Above all I never wanted to be cruel or mean (and hope I didn’t step over that line—it’s tricky) but rather poke and tease people along the way. If you’re cruel, it might be funny for a moment, but I don’t think @rebelmayor would have been as successful.
This last point is probably most important: there were a number of people who decided to play along with @rebelmayor and tease back. He had ongoing rivalries with @bradttc and @heritagetoronto. Political folks like @cllrainslie, @shelleycarroll, @JoshMatlow, and @mayormiller played along superbly, as did media folks like @kellygrant1 and @JProskowGlobal and others. If they didn’t play along, taking the jokes and throwing their own back, @rebelmayor wouldn’t have been half as interesting. The Twitter format let that happen. Thanks goes to them too.
I’m guessing those repeated Chris Tindal and Kelly Grant tweets and Twitpics weren’t unintentional, too.
Yep—I’d sometimes glance at Twitter and see one of their tweets come up (Jackson at Global too) and quickly cut and paste it into @rebelmayor’s feed, as if it was one of them, then quietly delete it five or ten minutes later (a sure way to make something look suspicious) and hope somebody saw it. When they did, and that person was accused of being @rebelmayor (sorry about that, poor victims) it was too much fun.

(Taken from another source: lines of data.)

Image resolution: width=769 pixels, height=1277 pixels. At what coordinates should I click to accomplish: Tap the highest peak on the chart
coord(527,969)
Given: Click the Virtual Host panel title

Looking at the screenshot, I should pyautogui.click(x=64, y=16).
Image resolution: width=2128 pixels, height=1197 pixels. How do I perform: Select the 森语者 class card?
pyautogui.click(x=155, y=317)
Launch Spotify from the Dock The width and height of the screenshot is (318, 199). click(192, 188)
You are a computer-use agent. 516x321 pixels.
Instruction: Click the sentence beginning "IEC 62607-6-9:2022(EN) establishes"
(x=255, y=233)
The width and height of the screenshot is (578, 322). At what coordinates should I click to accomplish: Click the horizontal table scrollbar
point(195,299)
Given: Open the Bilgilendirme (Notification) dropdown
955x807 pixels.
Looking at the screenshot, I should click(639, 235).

What did you make of @QueensQuayKaren, the real-but-actually-fake account that Rob Ford’s team cooked up? It wasn’t as funny, for one.
What I found with @rebelmayor is you can create a convincing character in social media and gain people’s trust. Nobody knew who he was (really, nobody: I didn’t tell a soul until the other day), yet they interacted with him, and some public figures even shared thoughts over private message (nothing salacious, but it was clear @rebelmayor was a trustworthy figure, even if he might make you the butt of a joke). Of course, everybody knew he was fake, but that trust was there. The same happened with @QueensQuayKaren, where one of Ford’s flaks created a very believable character. The morality of the latter is certainly different. I always felt a responsibility to kind of uphold that trust people put into the Rebel—@QueensQuayKaren had different motives.
Why spill it now?
I wasn’t sure what I would do with @rebelmayor after the election—just didn’t think about it—and once it was over, I was, frankly, stumped. During the campaign he had a mission everyday: go out and stump. Once it was over, I found it was hard to tweet. So perhaps his time has come. Also, we watch enough reality TV that suggests the “reveal” is a satisfactory payoff. And I admit I’m kind of proud of @rebelmayor, but also feel a little heartbroken to sell him out like this.
Perhaps he’ll return. I’ve got a little idea that it might be fun to let other people have anonymous, six-month stints at inhabiting the character, just as different actors play the same role. There’s lots of angles to mine with William Lyon Mackenzie in present day Toronto.
Will you miss it? William Lyon Mackenzie’s gotten pretty sad lately.
Yeah. Feel a lot of separation anxiety. He became such a constant personality I could dip into, and I am quite fond of him. Perhaps for my own sanity, it might be good to say goodbye though. But as I said, perhaps there’s a future for him. Toronto still needs a court jester.